First, and critical to all FLASH studies, it is essential to provide specific information related to the physics parameters of the irradiation beam (1, 2 ). Unfortunately, these details have been frequently omitted for certain investigations, details that are fundamental to critically evaluate whether or not optimal beam delivery conditions were implemented to observe the FLASH effect. The physics parameters are of utmost importance and need to be properly documented when attempting to rigorously test whether the stated conditions are sufficient for normal tissue sparing at ultra-high dose rates. Details regarding the prescribed dose delivery as well as its dosimetry verification are also absolutely necessary. While FLASH-RT has been mainly characterized using the mean dose-rate (≥ 40 Gy/s for FLASH-RT vs. ≥ 0.01 Gy/s for CONV-RT) (3 ), this definition has proven to be overly simplistic (4, 5 ). The full characterization of FLASH-RT is much more complex as it involves several inter-dependent physical parameters that need to be properly recorded for analysis and interpretation of the data [see Supplementary Data in (4 )]. Our recent analyses show that the instantaneous dose-rate and the overall time of irradiation can be considered as two of the critical parameters (6 ). In addition, and with respect to pulsed electron beam structure, the pulse dose, number, interspacing (given by the repetition frequency) and width as well as the total duration of exposure although interdependent will impact the biological outcome (1, 2 ). Geometric parameters of the irradiation including volume specifications (i.e., amount of exposed tissue) are also important factors (5, 6 ).

Second, the FLASH effect is defined as a biological effect, best characterized in vivo, and any validation of a FLASH beam needs the combination of carefully selected physical parameters along with rigorous biological validation. Validation and/or refutation of the FLASH effect must be coupled with robust methodology supported at least by dose rate escalation. While we are cognizant that present technology limits the investigation of the FLASH effect, positive biological data have been generated with various devices including dedicated linacs (1–3, 7) and modified clinical linacs (8, 9 ). New results can be found in the present Focus Issue of Radiation Research that have included tables with specific beam parameters.

Third, in vitro experimentation does not substitute for in vivo validation, and in the former, attention must be paid in particular to the prevailing oxygen tension. While data and arguments for and against the oxygen hypothesis have stimulated lively scientific exchange, attention to detail is again critical, as there is a rich history of previously published studies describing the oxygen dependence of the FLASH effect (10, 11 ). Past and present work (12 ) showing that in vitro radioprotection cannot be observed under atmospheric conditions (21% oxygen) at doses below 20 Gy support the contention that carefully controlled studies should be replicated under physiological oxygen tension in efforts to provide meaningful mechanistic insight regarding the oxygen hypothesis.

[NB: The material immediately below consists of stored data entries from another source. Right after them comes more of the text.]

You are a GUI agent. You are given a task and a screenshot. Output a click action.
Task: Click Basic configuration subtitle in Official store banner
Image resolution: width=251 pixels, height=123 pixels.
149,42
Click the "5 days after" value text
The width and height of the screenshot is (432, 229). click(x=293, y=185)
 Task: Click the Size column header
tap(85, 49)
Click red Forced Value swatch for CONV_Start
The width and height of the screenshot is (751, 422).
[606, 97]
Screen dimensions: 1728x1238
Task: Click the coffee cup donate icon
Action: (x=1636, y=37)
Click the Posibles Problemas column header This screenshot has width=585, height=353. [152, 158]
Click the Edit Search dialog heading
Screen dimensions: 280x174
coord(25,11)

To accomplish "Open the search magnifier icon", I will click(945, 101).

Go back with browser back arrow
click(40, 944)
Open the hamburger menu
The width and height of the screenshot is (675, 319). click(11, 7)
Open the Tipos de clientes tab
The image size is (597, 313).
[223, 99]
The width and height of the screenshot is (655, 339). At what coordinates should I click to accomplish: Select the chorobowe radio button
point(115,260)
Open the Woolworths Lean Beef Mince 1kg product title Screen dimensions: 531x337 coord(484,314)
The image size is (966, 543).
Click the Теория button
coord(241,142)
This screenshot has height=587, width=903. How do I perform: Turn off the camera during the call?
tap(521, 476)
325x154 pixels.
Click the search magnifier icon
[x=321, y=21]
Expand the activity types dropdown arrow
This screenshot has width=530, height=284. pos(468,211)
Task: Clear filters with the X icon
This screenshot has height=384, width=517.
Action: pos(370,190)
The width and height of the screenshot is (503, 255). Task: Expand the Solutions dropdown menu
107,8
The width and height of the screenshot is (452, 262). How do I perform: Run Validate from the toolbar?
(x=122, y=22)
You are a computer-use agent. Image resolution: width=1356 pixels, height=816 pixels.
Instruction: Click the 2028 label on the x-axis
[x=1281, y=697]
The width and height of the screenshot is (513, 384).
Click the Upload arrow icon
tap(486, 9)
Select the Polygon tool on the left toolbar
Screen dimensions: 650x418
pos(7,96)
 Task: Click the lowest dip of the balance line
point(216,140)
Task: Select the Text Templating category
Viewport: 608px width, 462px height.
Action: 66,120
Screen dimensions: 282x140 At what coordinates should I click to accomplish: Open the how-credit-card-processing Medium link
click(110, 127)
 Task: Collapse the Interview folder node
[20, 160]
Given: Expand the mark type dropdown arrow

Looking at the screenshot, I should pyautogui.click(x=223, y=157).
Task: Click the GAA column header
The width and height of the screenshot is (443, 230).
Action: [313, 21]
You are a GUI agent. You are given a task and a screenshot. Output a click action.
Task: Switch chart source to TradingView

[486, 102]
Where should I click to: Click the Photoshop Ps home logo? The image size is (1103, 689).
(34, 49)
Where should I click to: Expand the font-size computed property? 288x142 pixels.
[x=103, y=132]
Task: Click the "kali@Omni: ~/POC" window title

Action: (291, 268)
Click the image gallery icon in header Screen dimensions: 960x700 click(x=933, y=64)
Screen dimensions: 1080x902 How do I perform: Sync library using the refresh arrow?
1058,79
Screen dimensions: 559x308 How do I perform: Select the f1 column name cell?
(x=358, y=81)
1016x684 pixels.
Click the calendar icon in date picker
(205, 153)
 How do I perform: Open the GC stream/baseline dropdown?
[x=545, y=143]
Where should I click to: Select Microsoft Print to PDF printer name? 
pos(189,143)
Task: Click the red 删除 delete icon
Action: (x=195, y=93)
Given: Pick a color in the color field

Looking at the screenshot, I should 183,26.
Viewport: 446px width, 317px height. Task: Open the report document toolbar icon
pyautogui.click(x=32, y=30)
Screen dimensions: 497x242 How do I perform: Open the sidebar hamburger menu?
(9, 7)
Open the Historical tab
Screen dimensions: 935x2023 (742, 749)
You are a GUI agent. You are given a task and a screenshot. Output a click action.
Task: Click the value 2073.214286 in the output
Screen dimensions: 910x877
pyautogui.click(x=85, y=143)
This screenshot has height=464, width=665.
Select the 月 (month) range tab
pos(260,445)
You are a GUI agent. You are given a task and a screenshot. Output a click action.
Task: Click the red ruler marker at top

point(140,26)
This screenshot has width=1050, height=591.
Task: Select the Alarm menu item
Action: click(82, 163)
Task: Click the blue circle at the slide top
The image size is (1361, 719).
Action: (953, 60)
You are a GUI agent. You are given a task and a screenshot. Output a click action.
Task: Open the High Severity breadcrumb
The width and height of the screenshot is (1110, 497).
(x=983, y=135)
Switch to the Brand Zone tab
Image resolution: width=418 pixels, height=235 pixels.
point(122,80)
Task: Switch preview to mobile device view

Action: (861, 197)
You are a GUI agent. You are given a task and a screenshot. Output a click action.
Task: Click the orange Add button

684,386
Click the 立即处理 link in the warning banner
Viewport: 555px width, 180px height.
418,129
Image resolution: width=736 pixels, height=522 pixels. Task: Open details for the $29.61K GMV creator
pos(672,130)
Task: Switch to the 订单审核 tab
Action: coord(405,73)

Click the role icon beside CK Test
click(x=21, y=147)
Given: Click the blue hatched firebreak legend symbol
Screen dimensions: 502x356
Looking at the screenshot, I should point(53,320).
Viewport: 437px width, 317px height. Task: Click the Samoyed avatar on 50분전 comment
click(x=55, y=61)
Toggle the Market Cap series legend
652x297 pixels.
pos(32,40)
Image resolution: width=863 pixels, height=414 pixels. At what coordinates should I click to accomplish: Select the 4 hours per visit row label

In summary, FLASH radiotherapy and the FLASH effect are generating intense interest in the radio-oncology community, as these may significantly change oncology practice at reasonable cost. As with any innovation, it must be carefully investigated and evaluated by several independent investigators. Modeling approaches are also useful and accordingly, numerous theoretical frameworks including the role of redox biology and tissue oxygenation have been published recently (13–17). Ultimately, all such models will require data from carefully conducted experiments, and reporting of critical beam parameters over and above mean dose rates. Inclusion of such detail will help the field resolve the discrepancies in the literature where negative effects have been reported (1820 ). In those instances, instantaneous dose rates may have been insufficient for the volumes irradiated, as similar (albeit not identical) experimental set-ups have found positive FLASH effects using synchrotron and proton beams (21, 22 ). Moving forward, we suggest that for future FLASH related publications, a table reporting the full physical parameters of the beam should be included. In the end however, it's important to remember that the FLASH effect is a biology effect, and this fact should drive our future efforts at defining the details of this innovative radiation modality more completely.